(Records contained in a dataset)
┌──

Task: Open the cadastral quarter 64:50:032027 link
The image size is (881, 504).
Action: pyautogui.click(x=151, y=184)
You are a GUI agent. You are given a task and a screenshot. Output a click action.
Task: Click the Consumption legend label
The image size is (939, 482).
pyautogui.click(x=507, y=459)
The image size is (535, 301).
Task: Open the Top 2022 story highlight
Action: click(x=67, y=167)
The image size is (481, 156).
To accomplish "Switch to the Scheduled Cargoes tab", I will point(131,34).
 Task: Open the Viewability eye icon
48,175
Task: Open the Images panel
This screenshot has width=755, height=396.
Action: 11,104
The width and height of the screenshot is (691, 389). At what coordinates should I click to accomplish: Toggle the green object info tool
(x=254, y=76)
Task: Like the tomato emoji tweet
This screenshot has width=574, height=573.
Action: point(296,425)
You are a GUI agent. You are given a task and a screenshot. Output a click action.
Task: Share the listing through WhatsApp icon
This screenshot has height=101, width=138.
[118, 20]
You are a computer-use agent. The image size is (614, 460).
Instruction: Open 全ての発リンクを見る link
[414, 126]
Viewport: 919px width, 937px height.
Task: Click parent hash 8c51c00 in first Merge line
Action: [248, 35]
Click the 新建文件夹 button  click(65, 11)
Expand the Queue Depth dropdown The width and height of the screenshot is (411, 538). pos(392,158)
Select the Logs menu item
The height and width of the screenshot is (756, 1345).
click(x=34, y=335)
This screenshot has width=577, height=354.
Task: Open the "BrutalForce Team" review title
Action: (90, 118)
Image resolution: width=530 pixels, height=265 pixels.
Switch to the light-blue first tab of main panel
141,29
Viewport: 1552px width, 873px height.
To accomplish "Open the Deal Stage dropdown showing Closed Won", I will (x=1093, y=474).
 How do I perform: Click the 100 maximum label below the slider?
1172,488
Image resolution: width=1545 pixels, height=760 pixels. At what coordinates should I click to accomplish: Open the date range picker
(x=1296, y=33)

└──

▸ TASK REQUIREMENTS
Copy each entry exactly, with nothing added or dropped.

▸ SOLUTION FOR THIS EXERCISE
Task: Open the cadastral quarter 64:50:032027 link
The image size is (881, 504).
Action: pyautogui.click(x=151, y=184)
You are a GUI agent. You are given a task and a screenshot. Output a click action.
Task: Click the Consumption legend label
The image size is (939, 482).
pyautogui.click(x=507, y=459)
The image size is (535, 301).
Task: Open the Top 2022 story highlight
Action: click(x=67, y=167)
The image size is (481, 156).
To accomplish "Switch to the Scheduled Cargoes tab", I will point(131,34).
 Task: Open the Viewability eye icon
48,175
Task: Open the Images panel
This screenshot has width=755, height=396.
Action: 11,104
The width and height of the screenshot is (691, 389). At what coordinates should I click to accomplish: Toggle the green object info tool
(x=254, y=76)
Task: Like the tomato emoji tweet
This screenshot has width=574, height=573.
Action: point(296,425)
You are a GUI agent. You are given a task and a screenshot. Output a click action.
Task: Share the listing through WhatsApp icon
This screenshot has height=101, width=138.
[118, 20]
You are a computer-use agent. The image size is (614, 460).
Instruction: Open 全ての発リンクを見る link
[414, 126]
Viewport: 919px width, 937px height.
Task: Click parent hash 8c51c00 in first Merge line
Action: [248, 35]
Click the 新建文件夹 button  click(65, 11)
Expand the Queue Depth dropdown The width and height of the screenshot is (411, 538). pos(392,158)
Select the Logs menu item
The height and width of the screenshot is (756, 1345).
click(x=34, y=335)
This screenshot has width=577, height=354.
Task: Open the "BrutalForce Team" review title
Action: (90, 118)
Image resolution: width=530 pixels, height=265 pixels.
Switch to the light-blue first tab of main panel
141,29
Viewport: 1552px width, 873px height.
To accomplish "Open the Deal Stage dropdown showing Closed Won", I will (x=1093, y=474).
 How do I perform: Click the 100 maximum label below the slider?
1172,488
Image resolution: width=1545 pixels, height=760 pixels. At what coordinates should I click to accomplish: Open the date range picker
(x=1296, y=33)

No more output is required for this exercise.